Many of us tend to drink a diet drink or stir a sachet of sweetener into our coffee in an attempt to reduce our sugar intake.

Key Points:

  • Artificial and natural sweeteners, such as sucralose and stevia, are often used as an alternative to sugar.
  • Commonly used sweeteners could change the composition of gut microbiomes in healthy people, study finds
  • This, in turn, slowed their ability to process sugar, but how it affects the microbiome is not yet known.

But in an ironic twist, a trial has found that some healthy adults had less control over their blood sugar levels after two weeks of consuming less than the recommended daily amount of sugar substitutes.

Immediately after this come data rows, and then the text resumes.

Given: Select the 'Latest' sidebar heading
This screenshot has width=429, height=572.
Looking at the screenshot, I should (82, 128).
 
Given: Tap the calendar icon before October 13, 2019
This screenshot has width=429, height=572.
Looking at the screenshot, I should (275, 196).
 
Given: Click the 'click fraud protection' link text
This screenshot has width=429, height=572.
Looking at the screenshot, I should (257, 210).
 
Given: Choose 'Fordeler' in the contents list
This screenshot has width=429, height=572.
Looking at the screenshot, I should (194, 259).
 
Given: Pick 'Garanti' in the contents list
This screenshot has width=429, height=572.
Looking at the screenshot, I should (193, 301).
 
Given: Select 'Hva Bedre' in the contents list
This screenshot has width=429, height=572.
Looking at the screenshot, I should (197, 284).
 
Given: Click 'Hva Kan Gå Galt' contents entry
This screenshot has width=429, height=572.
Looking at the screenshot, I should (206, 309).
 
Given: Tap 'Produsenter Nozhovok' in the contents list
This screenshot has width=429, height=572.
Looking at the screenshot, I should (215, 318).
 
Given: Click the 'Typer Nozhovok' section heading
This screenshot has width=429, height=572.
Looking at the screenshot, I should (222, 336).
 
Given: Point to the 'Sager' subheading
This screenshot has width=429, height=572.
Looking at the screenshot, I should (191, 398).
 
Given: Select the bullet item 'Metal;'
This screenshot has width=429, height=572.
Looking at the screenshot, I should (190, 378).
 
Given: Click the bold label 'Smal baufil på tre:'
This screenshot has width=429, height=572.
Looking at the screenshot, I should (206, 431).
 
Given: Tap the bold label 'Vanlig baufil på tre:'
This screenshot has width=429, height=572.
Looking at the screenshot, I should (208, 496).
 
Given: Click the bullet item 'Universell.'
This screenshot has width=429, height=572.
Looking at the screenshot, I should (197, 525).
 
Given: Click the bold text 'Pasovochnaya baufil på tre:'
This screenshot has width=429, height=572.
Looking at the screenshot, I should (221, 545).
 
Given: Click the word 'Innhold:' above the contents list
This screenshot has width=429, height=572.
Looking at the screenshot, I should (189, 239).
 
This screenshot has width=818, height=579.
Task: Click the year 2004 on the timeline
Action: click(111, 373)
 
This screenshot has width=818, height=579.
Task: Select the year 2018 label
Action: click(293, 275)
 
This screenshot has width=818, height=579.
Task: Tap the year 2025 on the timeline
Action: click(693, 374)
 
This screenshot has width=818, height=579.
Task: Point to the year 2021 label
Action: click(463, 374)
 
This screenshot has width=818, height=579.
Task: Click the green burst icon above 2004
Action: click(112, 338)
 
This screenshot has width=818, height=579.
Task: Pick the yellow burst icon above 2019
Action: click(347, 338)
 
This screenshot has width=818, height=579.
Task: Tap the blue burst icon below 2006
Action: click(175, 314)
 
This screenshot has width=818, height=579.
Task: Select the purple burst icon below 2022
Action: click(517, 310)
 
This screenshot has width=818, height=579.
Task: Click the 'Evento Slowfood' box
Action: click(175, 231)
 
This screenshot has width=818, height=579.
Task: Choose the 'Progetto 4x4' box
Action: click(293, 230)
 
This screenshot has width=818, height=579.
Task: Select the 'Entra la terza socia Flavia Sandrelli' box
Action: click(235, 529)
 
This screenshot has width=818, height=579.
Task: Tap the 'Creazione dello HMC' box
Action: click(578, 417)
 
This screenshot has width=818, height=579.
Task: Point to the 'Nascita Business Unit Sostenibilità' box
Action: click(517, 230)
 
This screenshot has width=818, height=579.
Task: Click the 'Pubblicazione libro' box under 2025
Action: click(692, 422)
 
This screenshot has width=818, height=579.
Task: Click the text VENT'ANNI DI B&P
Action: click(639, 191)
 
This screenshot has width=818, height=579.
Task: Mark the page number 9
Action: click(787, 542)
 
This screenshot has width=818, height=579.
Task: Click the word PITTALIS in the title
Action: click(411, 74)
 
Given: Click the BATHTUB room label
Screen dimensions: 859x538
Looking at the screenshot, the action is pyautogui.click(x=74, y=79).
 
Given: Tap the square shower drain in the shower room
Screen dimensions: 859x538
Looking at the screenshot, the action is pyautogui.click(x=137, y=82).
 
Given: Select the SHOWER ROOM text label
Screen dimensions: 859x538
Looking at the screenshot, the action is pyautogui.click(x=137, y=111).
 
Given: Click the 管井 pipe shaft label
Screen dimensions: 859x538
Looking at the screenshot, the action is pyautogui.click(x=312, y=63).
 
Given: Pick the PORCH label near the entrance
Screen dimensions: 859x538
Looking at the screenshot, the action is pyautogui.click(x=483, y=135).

Published in the journal Cell, the study also found that the microbial species inhabiting the participants’ gut, known collectively as the gut microbiome, changed in composition and began to function like a person’s microbiome with diabetes

“We were able to demonstrate why [sweeteners] that supposedly have no effect on the human body … alters the gut microbiome, which is enough to alter human metabolic health,” said Johns Hopkins microbiome researcher and study lead author Jotham Suez.

One sweetener in particular, sucralose, caused the biggest change in the microbiome among study participants.

But that doesn’t mean everyone should stop using sweeteners immediately, Dr. Suez added.

It is not true to say that sugar substitutes are safe or harmful for everyone.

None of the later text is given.